SHY3/KUP2 Is Expressed in Growing Tissues

Previous RNA hybridization data showed that SHY3/KUP2 is expressed in stem, leaf, flower, and root tissue (Kim et al., 1998). To determine with finer resolution which tissues express the gene, we fused 2.9 kb of DNA upstream of the start codon of AtKUP2/AtKT2 to the β-glucuronidase (GUS) gene encoding β-glucuronidase, introduced the resulting construct into transgenic plants, and analyzed the expression pattern at different stages of development. Fifteen transformant lines were analyzed for 5-bromo-4-chloro-3-indolyl-β-glucuronic acid (X-gluc) staining after six days of germination. All of these lines showed a similar pattern of staining, and we selected one line with a single insertion locus for further analysis. All growing regions of the plant stained with X-gluc. Throughout the life cycle, we observed staining in the growing region of the root tip (Figure 8). Seedlings three days old or younger stained in all tissues (Figure 8A). At about this stage, staining became more localized to cotyledons, the upper part of the hypocotyl, and the root–hypocotyl junction (Figure 8A). Dark-grown seedlings also stained in the hypocotyl, the cotyledons, the root tip, and at the root–hypocotyl junction. As plants grew, staining disappeared from the hypocotyl and cotyledons and appeared in new leaves. Four-week-old plants showed strong staining in the inflorescence stem, young leaves, and root tips (Figure 8B). In most of these tissues, staining was strongest in or around vascular tissues. Older parts of the plant such as fully expanded leaves and older parts of the root lacked X-gluc staining.

Figure 8. — X-Gluc Staining of P_SHY3/KUP2::*GUS* Transgenic Plants.

**(A)** Seedling expression patterns. Numbers in panels indicate seedling ages in days. The two three-day-old seedlings shown illustrate the variation in seedling morphology and staining observed. The 1 d and 8 d photographs are at the same scale as the 3 d photograph, and the 3 d D (dark-grown) photograph is at the same scale as the 7 d photograph.

**(B)** Adult expression patterns. Shown are a cross-section of a flowering stem with the base of a cauline leaf visible, a rosette, and a single leaf.
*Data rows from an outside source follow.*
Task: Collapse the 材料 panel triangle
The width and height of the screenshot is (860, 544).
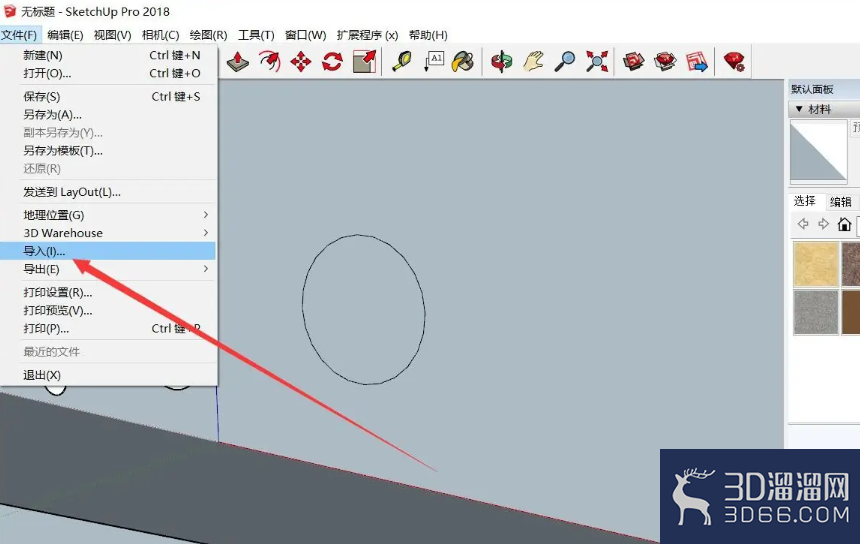Action: click(799, 109)
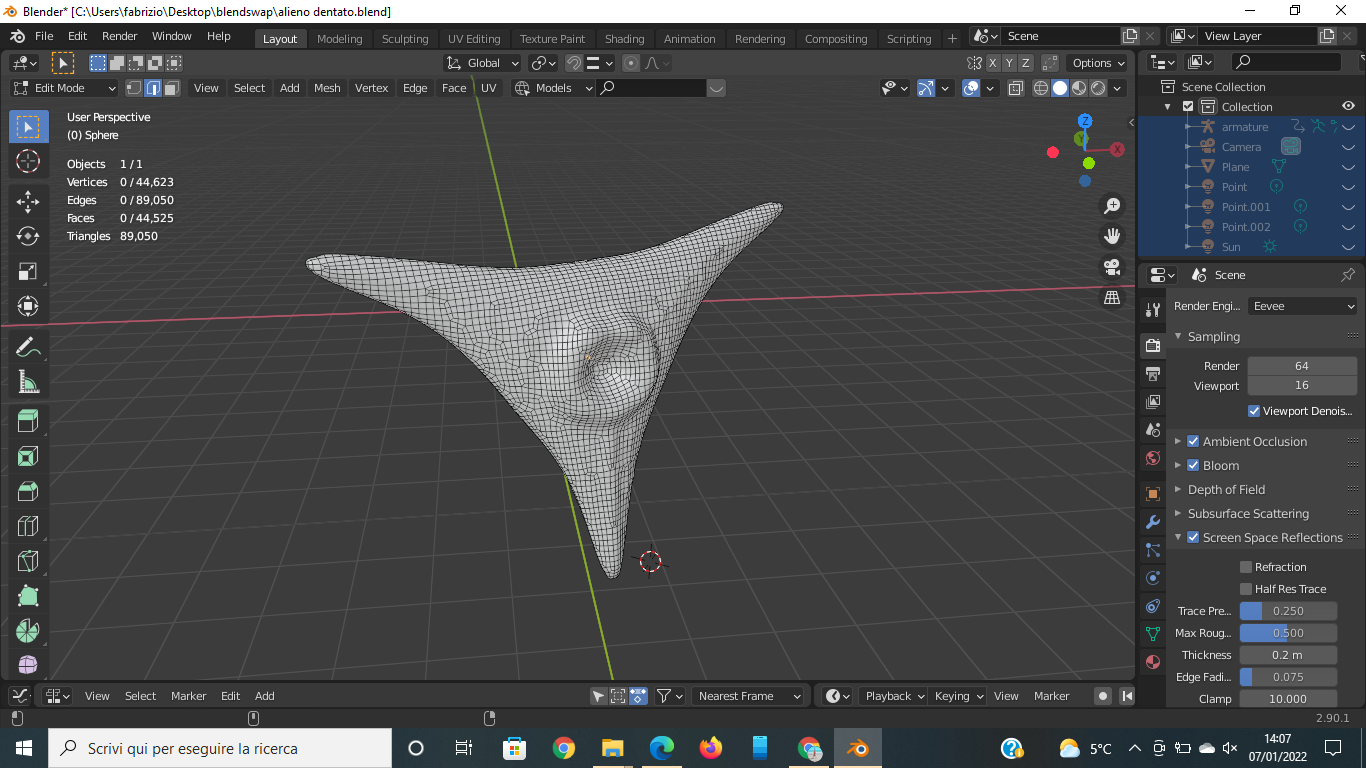Enable the Refraction checkbox

click(x=1246, y=567)
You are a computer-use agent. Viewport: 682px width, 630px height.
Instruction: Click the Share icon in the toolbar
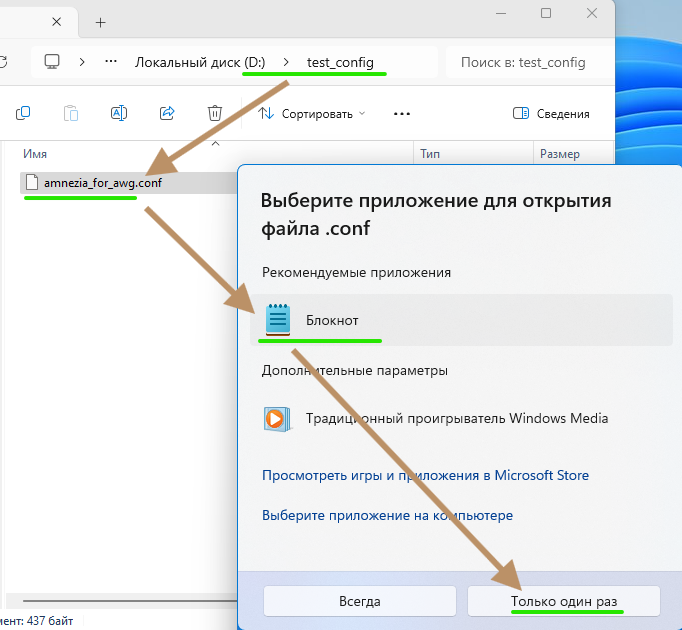(x=167, y=113)
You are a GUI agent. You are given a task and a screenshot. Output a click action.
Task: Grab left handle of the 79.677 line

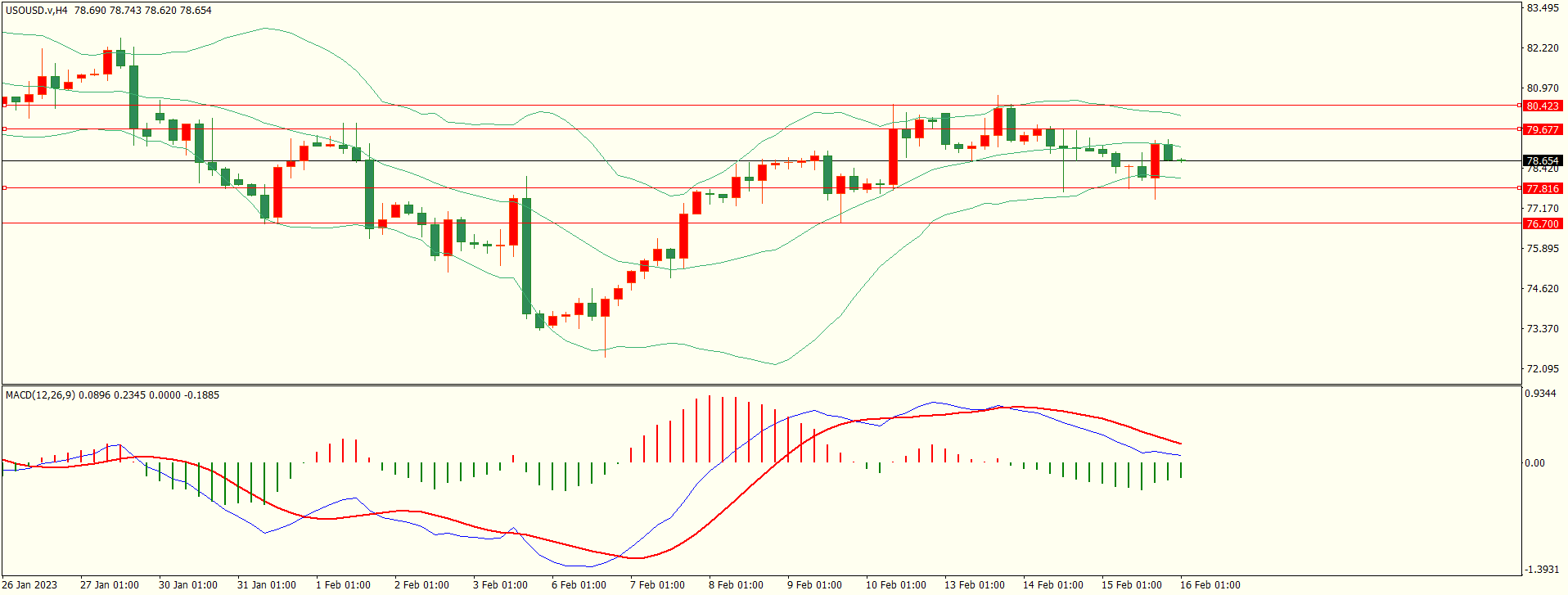tap(5, 129)
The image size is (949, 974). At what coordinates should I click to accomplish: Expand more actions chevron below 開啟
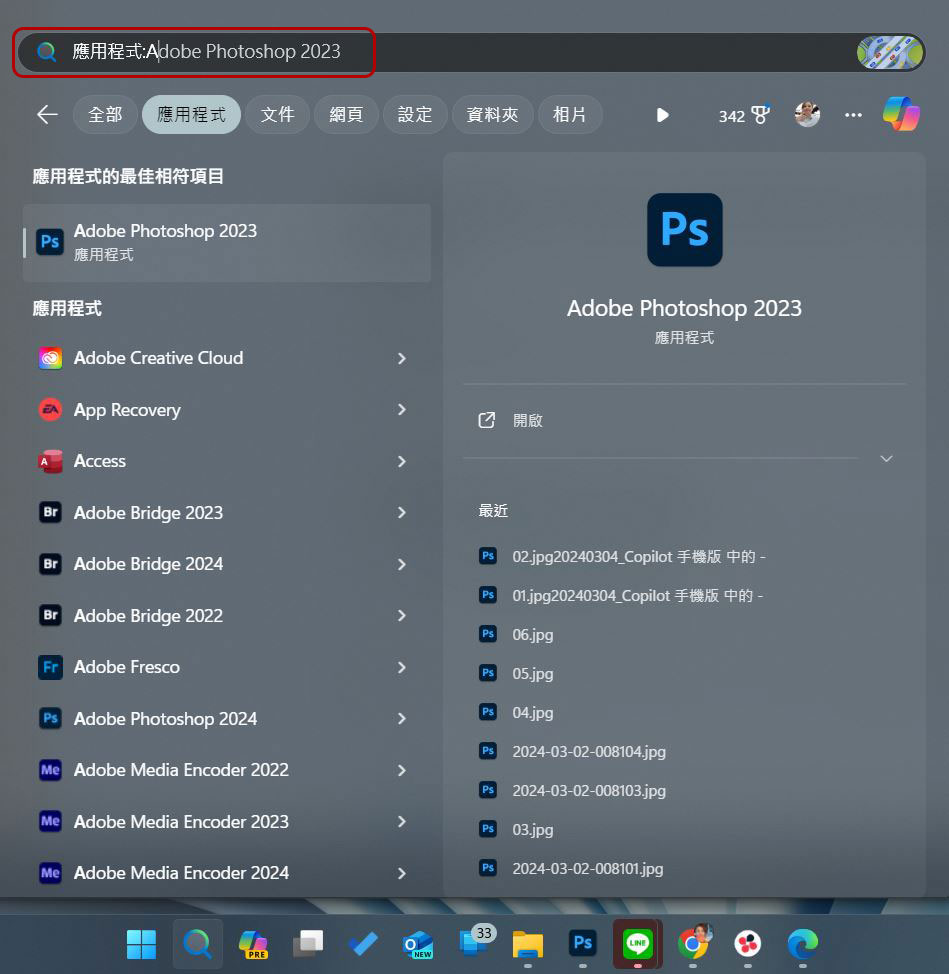(886, 459)
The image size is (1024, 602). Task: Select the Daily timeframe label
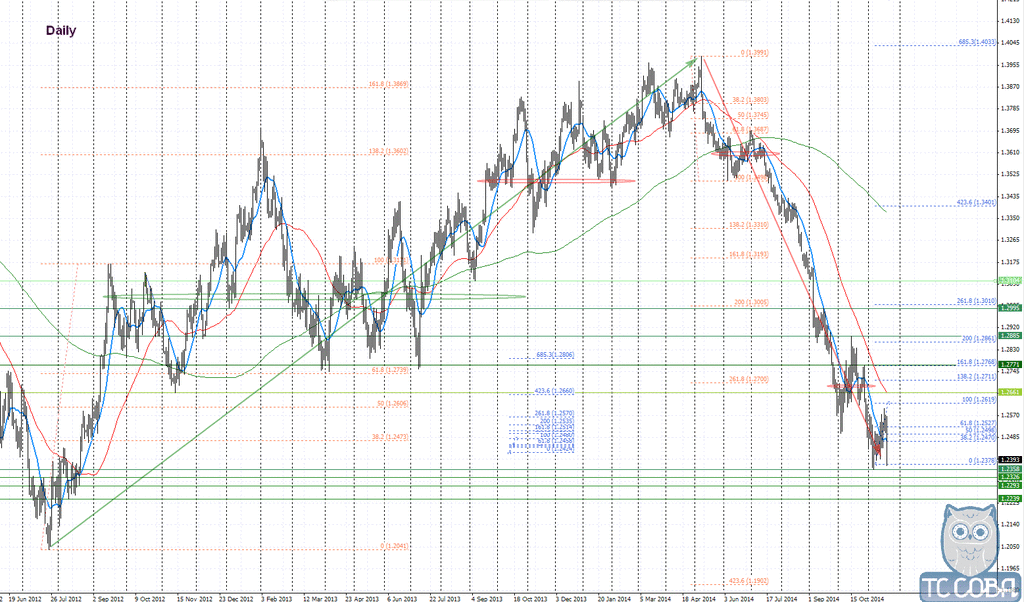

Staining is prominent around the vasculature.

DISCUSSION

Arabidopsis has 13 HAK/KT/KUP genes, and the absence of obvious phenotypes of the kup2 null mutants may reflect redundancy of function between SHY3/KUP2 and other members of this transporter family. Alternatively, feedback regulation of other ion transport pathways may compensate for the loss of SHY3/KUP2. Low external K⁺ concentration upregulates several genes encoding K⁺ transporters, including some HAK/KT/KUP genes (Maathuis and Sanders, 1995; Santa-María et al., 1997; Kim et al., 1998; Wang et al., 1998). The skor potassium channel mutant also lacks an overt morphological phenotype, apparently because of alternative ion transport pathways (Gaymard et al., 1998).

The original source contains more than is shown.